In 1903, the Botetourt County Board of Supervisors responded to a Southern movement to honor the Civil War’s Confederate veterans. It approved a monument to the county’s 12 volunteer companies and the women who supported them.
The obelisk went up the next year, in front of the county courthouse.
In 2020, the Botetourt County Board of Supervisors responded to a nationwide movement to remove such monuments. It created a committee of 16 county residents to ponder the landmark’s future.
On Thursday, the Monuments and Memorials Committee approved a report to the supervisors that will recommend moving the obelisk. It would still wind up near the courthouse in Fincastle, though no longer out front. The board of supervisors will hear from the committee on Jan. 26 before making a final decision.
Where the obelisk would go, exactly, is an open question for now, as the courthouse and possibly its surrounding buildings are due for major renovations. The county has hired an architectural company, and the committee will work with that firm to propose its ultimate location.
Amsterdam District Supervisor Steve Clinton, whom the board selected to assemble the Monuments and Memorials Committee, said that wherever it goes, he hopes that it will include a kiosk or other marker to provide historical information.
“Our intention is, it isn’t going to be in a place that is immediately visible but is certainly publicly accessible and inviting, and does create a place for contemplation and understanding,” Clinton, who is a non-voting member of the committee, said in an interview earlier this week.

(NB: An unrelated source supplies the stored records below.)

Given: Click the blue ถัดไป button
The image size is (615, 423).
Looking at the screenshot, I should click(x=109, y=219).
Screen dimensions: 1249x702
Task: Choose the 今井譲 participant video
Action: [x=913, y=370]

The committee, which in the COVID-19 era has often met via video conferencing, has listened in several meetings to public comments for and against the move. Thursday’s remote meeting, which lasted about a half-hour, had only one agenda item: approval of the executive summary and recommendations, which committee members Ed McCoy and Beth Leffel wrote. Only one county resident, Ronald Shaver, spoke to the group on Thursday. He said that he believed the majority of county residents want it to stay, and the matter should be held to a referendum.
“It is very near and close to heart to a lot of people,” Shaver said. “I hope you think it through before you destroy a part of American history, in Botetourt County.”
The committee was not recommending its destruction, Clinton replied, adding that he thinks that people will ultimately be pleased.
The 14 voting members came to the committee from multiple sides of the issue, but the majority coalesced around respect for those for whom the monument evokes negative feelings, he said in the Monday interview. Even in a referendum, if county voters had elected to move it, the question of “where” would remain, he said. Yet the group felt that a referendum’s outcome would favor leaving the monument in place.
“That circuit court building is supposed to represent equality and fairness, and to have a monument that glorifies a regime that didn’t practice equality and fairness for all people is just incongruous,” Clinton said of the committee’s deliberations. “It didn’t make sense to do that.”
The committee determined, too, that the spire wasn’t so militaristic as to feel oppressive in this era.
Clinton said that “visually, it isn’t about conquest … like Robert E. Lee on his horse. So that makes it probably less offensive to people who do take offense to the Civil War monuments. It’s a little bit quieter in some respects than a lot of them. That plus the mention of the families, in the committee’s opinion, made it less onerous.”
The monument’s inscription notes county women’s support during the “dark reconstruction years.” A history-gathering subcommittee, which retired Fincastle newspaperman McCoy led, did not find much information on that postbellum era, committee minutes showed. Clinton said he hopes the group learns more and is able to present it for context with the monument.
The group began meeting in September. It included representatives from county organizations including the town of Fincastle, the county’s historical society and museum (located behind the courthouse), the Black history-centric County-Wide League, the Sons of Confederate Veterans Botetourt Artillery and the Daughters of the Confederacy. They brought a wide variety of opinions but debated respectfully, Clinton said. Two committee members even polled classes at the county’s two high schools, to gauge their opinions.
Multiple sites throughout the county came up for discussion, including Fincastle’s Big Spring Park. But the Fincastle Town Council was formulating plans that didn’t include the monument, and thought it best that it remain a part of the courthouse area, nearer the museum, committee minutes showed. Other sites proved unsuitable as well, the committee decided.
The term “Courthouse Square” emerged in the meetings. Back Street, Roanoke Street, Main Street and U.S. 220 are its borders. The committee decided that was the best quadrant for the monument. The cannons positioned next to the pillar would come with it.
Eight voting members were present and opted unanimously in favor of the summary and recommendations. Clinton encouraged members to be at the supervisors’ meeting on the 26th. They may attend in person, or via video conference, he said. Leffel, the committee’s secretary, will present the report to the supervisors.
“I’m hoping to be there in person,” Botetourt Artillery representative Lewis Sifford said, thanking McCoy and Leffel for their extra work. “I think we’ve done a good job.”